A Sense of Doubt blog post #1803 - Ted Chiang - Powell's Q&A

Exhalation

A Sense of Doubt blog post #1803 - Ted Chiang - Powell's Q&A 

As of this writing, it's February 3rd. I have fallen far behind again. Quick share with no commentary as part of the catching up plan.

https://www.powells.com/post/qa/powells-qa-ted-chiang-author-of-exhalation


by Ted Chiang, May 7, 2019 9:07 AM

Describe your latest book.
My new book is titled Exhalation, and it's a collection of short fiction. It contains all the stories I've published since my first collection, as well as two stories appearing for the first time. Some of the stories originally appeared in limited print-run editions, so it's nice to have them widely available now. The stories have pretty varied settings — ranging from medieval Baghdad to the near-future to a universe made only of metal — but the theme of free will recurs in many of them. 

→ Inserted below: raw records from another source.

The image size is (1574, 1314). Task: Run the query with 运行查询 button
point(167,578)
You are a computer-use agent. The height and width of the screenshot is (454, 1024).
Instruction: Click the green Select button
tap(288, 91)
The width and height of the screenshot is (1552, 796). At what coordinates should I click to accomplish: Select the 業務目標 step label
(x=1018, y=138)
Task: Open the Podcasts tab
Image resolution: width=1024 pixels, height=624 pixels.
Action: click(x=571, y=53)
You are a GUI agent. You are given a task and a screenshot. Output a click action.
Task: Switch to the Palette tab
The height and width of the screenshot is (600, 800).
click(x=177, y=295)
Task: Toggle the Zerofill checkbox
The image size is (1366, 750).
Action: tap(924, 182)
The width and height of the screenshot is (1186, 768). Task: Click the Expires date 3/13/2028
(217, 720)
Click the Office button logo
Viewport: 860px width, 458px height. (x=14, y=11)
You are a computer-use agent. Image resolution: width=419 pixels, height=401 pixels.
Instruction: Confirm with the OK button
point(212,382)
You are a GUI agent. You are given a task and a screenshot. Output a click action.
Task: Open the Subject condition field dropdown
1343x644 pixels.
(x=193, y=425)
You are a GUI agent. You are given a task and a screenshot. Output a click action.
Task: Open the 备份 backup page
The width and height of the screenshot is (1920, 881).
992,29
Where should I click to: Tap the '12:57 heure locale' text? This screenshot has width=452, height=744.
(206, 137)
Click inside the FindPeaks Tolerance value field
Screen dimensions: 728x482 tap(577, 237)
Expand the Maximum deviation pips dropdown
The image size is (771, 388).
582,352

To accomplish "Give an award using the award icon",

What was your favorite book as a child?
I don't know if I would call it my favorite, but I have powerful memories of a volume that contained both The Swiss Family Robinson and Robinson Crusoe bound together back-to-back so each book got its own cover illustration. While I remember very little of the plot of either novel, I know I read that volume until it fell apart. 

Robinson CrusoeThe Swiss Family Robinson



When did you know you were a writer?
I'd make a distinction between "trying to be a writer" and "knowing one is a writer." I started trying to be a writer when I was in sixth grade, which was when I first attempted to write a novel. Before long I switched to short fiction, and I've stuck with that ever since. But it took many, many years before I was able to call myself a writer, even after I had stories published. I repeatedly encountered the assertion that a writer is unable to not write, and I found it pretty easy to not write, so I assumed that I wasn't really a writer. It probably wasn't until I was 40 or so that I came to accept the idea that writing very slowly was also a legitimate way of being a writer. 

What do you care about more than most people around you?
In the context of speculative fiction, I think I'm atypically interested in the question of how do the characters in a story understand their universe. I've heard some people say that they don't care about the plausibility of an invented world as long as the characters are believable. To me these aren't easily separated. When reading a story I often find myself thinking, Why has no one in this world ever wondered such-and-such? Why has no one ever asked this question, or attempted this experiment? 

Share an interesting experience you've had with one of your readers.
Many years ago a reader came up to me and told me that a story of mine had changed her politics. That was something I had never heard before, or since. My work isn't explicitly political; I'd characterize it as more philosophical in its focus. But over time I've come to appreciate some of the ways the philosophical and the political intersect, and that comment from that reader probably contributed to my education.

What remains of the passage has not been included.